The 90-90 Rule at New Proportions
Tom Cargill’s observation, known as the 90-90 rule, states that the first 90 percent of code accounts for 90 percent of development time, and the last 10 percent accounts for the other 90 percent. The rule captures a real non-linearity in software projects: getting something to work is much faster than making it reliable, correct, and maintainable.
Vibecoding shifts the curve. The first 90 percent now takes 10 hours instead of 200. But the last 10 percent of work hasn’t changed in character or duration. The 100-hour gap Budkowski describes isn’t specific to Cryptosaurus; it’s what happens when the numerator in your prototype-to-product ratio compresses while the denominator stays constant. The ratio gets worse, not better, as prototyping gets faster.
This creates a reliable psychological trap. A vibecoded prototype looks complete. It runs. It does the thing you set out to build. The temptation is to estimate remaining work from the apparent completeness of the demo, which produces estimates that are wrong by the same factor every time.
Building for the Gap
There are practices that reduce the gap without eliminating it.
Prompting with production constraints from the start helps. AI-generated code defaults to demo quality when the prompt is demo-shaped. Asking explicitly for typed interfaces, requesting separation between business logic and I/O, specifying error handling requirements, and asking for the security considerations in each component produces better first drafts. The model will comply when asked; the issue is that the defaults are tuned for visible results rather than operational soundness.
Writing tests early, even for prototype code, surfaces assumptions cheaply. AI-generated tests tend to be shallow, testing that a function returns a value rather than that it handles invalid input or concurrent modification correctly. But shallow tests are a better starting point than none, and writing them forces you to confront the state management and error handling decisions you deferred during the initial build.

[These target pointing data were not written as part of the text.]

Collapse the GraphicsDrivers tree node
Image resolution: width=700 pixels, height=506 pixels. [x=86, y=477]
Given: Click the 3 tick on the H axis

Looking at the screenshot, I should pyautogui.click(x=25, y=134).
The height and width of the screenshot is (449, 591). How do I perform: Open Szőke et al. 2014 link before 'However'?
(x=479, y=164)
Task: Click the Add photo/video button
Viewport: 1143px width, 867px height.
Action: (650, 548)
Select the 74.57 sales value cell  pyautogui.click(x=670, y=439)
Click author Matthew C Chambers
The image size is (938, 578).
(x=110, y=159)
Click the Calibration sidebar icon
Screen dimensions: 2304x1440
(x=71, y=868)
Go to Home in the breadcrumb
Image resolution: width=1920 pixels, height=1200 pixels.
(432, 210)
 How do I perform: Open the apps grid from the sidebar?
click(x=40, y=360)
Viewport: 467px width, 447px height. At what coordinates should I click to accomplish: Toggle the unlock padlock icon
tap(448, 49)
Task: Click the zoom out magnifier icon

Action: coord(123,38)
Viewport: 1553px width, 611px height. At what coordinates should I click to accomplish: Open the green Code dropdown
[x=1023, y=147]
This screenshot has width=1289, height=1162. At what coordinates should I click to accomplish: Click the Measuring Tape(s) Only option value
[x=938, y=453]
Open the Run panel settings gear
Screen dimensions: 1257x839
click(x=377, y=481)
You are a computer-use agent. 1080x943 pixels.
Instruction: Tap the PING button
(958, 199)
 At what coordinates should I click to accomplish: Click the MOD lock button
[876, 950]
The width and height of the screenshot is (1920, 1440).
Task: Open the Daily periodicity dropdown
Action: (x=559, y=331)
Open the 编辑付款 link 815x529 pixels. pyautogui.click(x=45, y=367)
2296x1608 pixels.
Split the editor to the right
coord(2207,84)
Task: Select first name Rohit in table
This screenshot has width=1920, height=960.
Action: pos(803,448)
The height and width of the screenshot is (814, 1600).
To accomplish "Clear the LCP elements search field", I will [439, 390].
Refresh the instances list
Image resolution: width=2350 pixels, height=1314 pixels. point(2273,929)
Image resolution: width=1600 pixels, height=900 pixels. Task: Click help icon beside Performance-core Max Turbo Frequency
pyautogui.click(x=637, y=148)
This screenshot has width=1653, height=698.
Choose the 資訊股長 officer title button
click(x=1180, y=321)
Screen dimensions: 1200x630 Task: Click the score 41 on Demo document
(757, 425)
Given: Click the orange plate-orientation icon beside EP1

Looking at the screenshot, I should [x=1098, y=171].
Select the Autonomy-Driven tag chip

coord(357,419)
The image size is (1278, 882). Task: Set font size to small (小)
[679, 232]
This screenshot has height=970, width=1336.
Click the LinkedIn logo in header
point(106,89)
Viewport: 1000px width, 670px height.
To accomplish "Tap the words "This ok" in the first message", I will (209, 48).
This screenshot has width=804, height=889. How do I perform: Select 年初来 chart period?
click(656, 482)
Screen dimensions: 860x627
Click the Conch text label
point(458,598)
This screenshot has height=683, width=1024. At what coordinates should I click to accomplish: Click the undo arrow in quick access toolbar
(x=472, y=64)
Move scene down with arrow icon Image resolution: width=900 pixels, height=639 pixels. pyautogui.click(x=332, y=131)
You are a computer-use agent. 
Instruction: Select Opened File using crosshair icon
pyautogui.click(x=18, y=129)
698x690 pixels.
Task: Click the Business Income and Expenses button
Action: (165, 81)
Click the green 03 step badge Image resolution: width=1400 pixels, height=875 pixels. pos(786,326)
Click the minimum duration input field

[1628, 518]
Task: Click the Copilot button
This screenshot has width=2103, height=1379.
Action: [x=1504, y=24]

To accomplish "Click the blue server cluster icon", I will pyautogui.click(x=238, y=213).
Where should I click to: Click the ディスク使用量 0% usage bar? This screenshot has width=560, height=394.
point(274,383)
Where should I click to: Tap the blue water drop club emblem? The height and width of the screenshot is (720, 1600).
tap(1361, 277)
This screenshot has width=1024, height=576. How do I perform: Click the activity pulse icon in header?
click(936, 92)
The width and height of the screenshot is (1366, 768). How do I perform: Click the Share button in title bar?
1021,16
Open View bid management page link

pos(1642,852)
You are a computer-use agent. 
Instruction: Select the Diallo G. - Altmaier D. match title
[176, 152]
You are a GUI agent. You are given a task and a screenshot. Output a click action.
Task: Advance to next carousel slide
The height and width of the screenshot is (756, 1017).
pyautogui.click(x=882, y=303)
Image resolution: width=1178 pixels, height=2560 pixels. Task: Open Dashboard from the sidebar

For blockchain projects specifically, inverting the typical vibecoding order reduces risk substantially. Off-chain components can be vibecoded, iterated on, and changed freely because mistakes are reversible. The on-chain logic should be written last and audited first, not prototyped in an afternoon and deployed to testnet as a placeholder. Tools like Slither and Mythril can catch common vulnerability classes automatically, but they’re complements to formal audit, not substitutes.
The Honest Accounting
Vibecoding is a genuine productivity tool for prototyping and rapid exploration. The compressed time-to-demo it provides is real and valuable, and dismissing it as a toy misses the point. Budkowski’s account of building Cryptosaurus is worth reading as an honest first-person record of what that looks like end to end, including the part after the demo.
The 100-hour gap exists because production software handles more than the demo path demonstrates. It handles the paths you didn’t prototype, the failures you didn’t simulate, and the users who don’t follow the flow you designed. That work has a minimum duration that doesn’t compress with better tooling, because it requires decisions only you can make: about your domain, your users, your operational requirements, and your risk tolerance.
AI code generation is excellent at producing first drafts. The gap between a first draft and a shipped product is the same gap it has always been, just starting from a different place on the timeline.